INFORMATION SHOWN:

-- -- --

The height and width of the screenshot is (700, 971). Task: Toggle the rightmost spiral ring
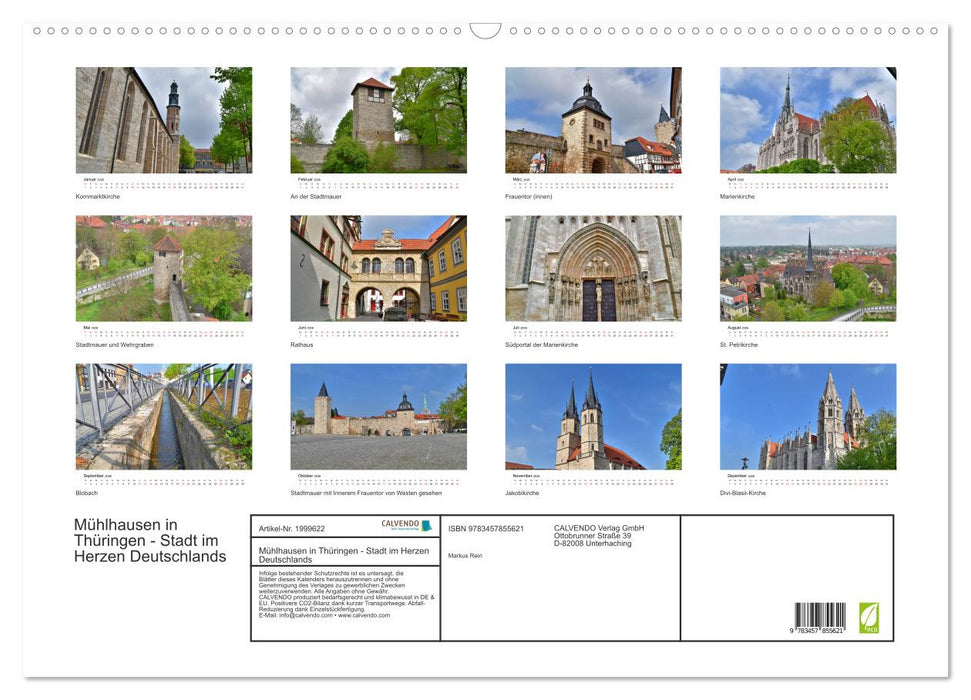click(934, 31)

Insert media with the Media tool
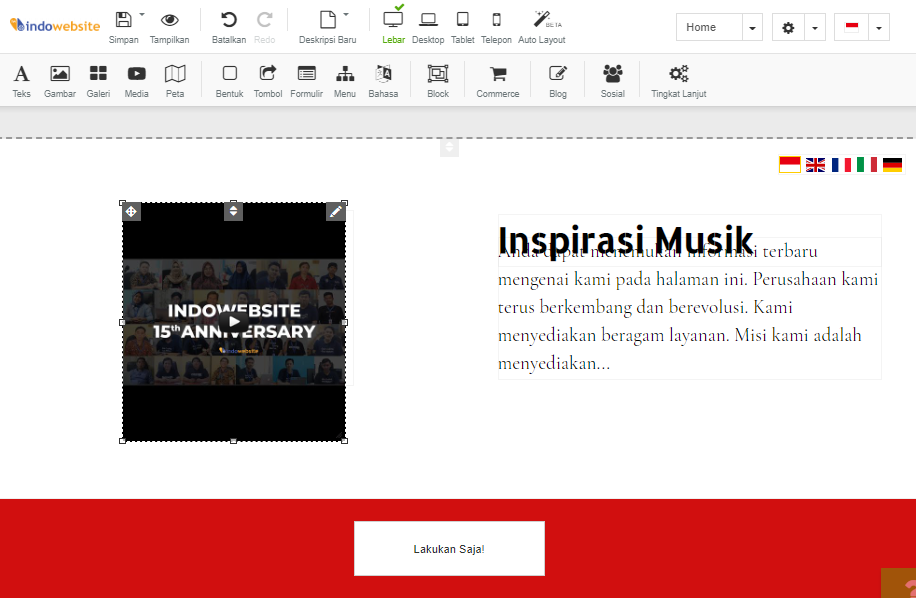[136, 79]
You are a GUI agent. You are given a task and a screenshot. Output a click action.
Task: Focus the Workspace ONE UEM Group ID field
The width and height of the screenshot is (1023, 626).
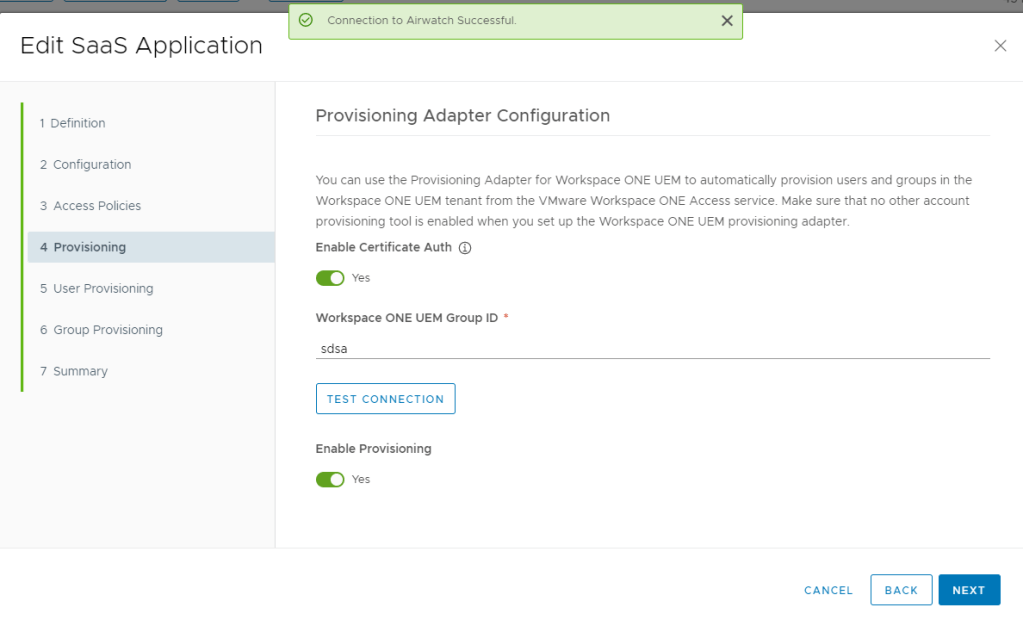tap(651, 349)
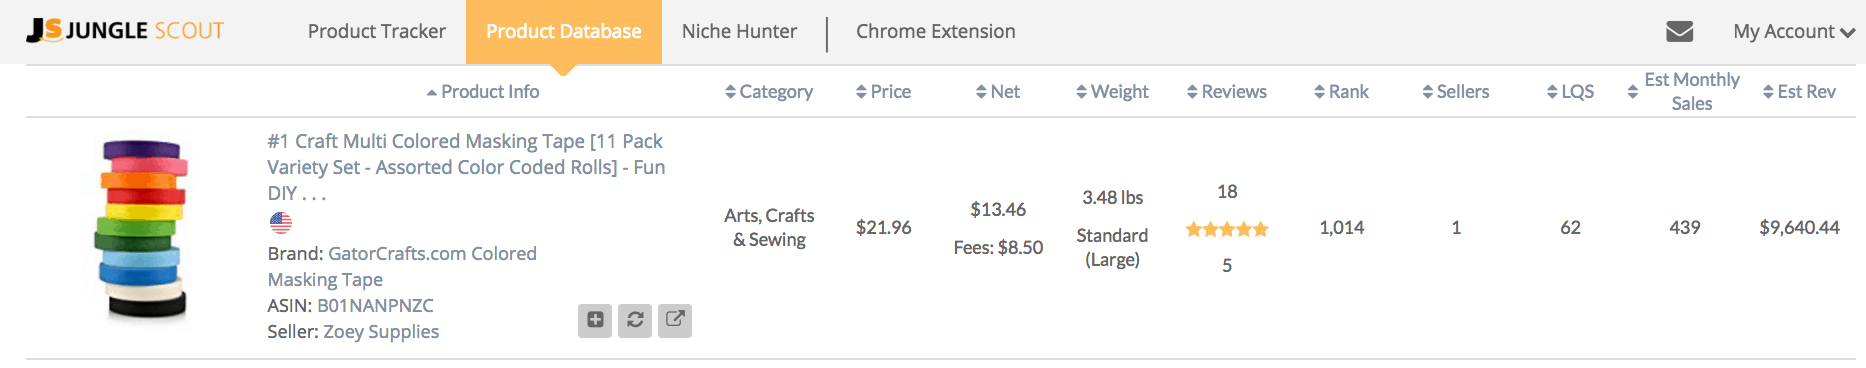Select the Niche Hunter tab

(739, 31)
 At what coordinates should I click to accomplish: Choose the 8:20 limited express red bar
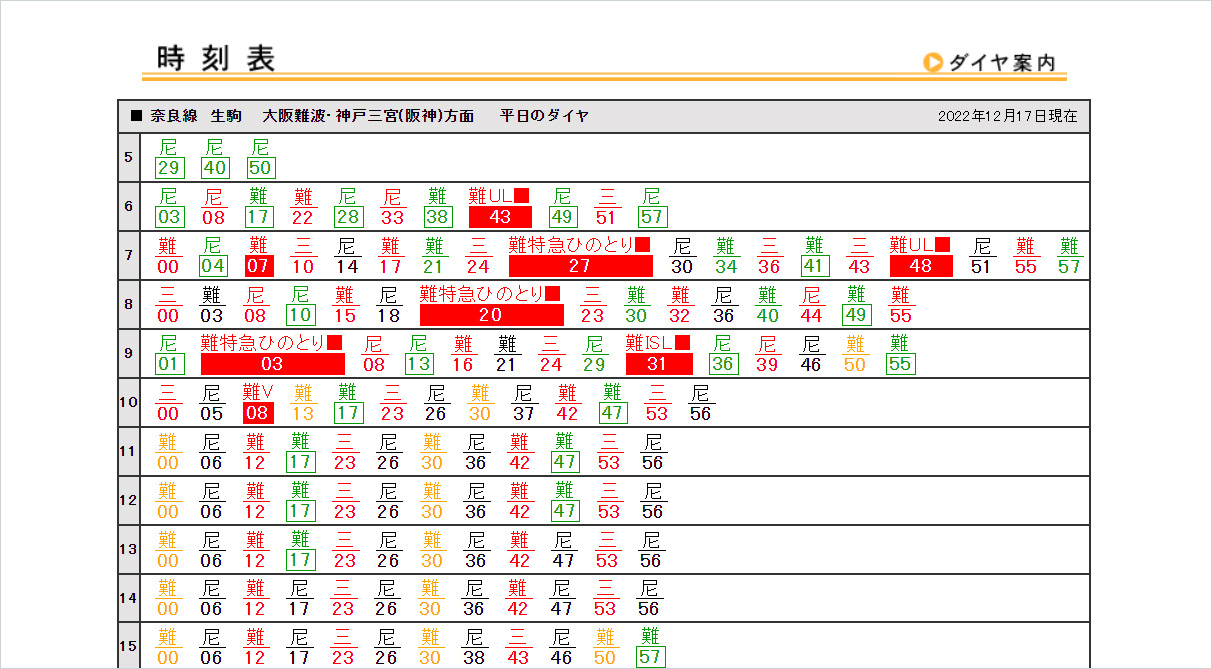[x=491, y=315]
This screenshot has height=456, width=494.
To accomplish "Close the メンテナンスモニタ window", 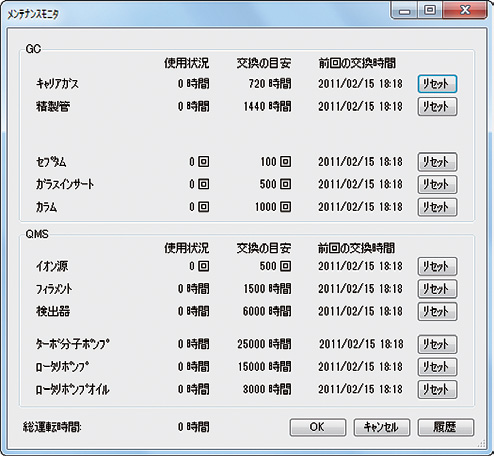I will point(465,10).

-- -- --

SHORT PROBLEM:
Reproduce, word for word, the stretch of the data from its first line through the line containing "[x=491, y=315]", with both ends included. Leave the pictures out of your answer.

TASK SOLUTION:
The height and width of the screenshot is (700, 971). Task: Toggle the rightmost spiral ring
click(934, 31)

Insert media with the Media tool
[136, 79]
You are a GUI agent. You are given a task and a screenshot. Output a click action.
Task: Focus the Workspace ONE UEM Group ID field
The width and height of the screenshot is (1023, 626).
tap(651, 349)
Select the Niche Hunter tab

(739, 31)
 At what coordinates should I click to accomplish: Choose the 8:20 limited express red bar
[x=491, y=315]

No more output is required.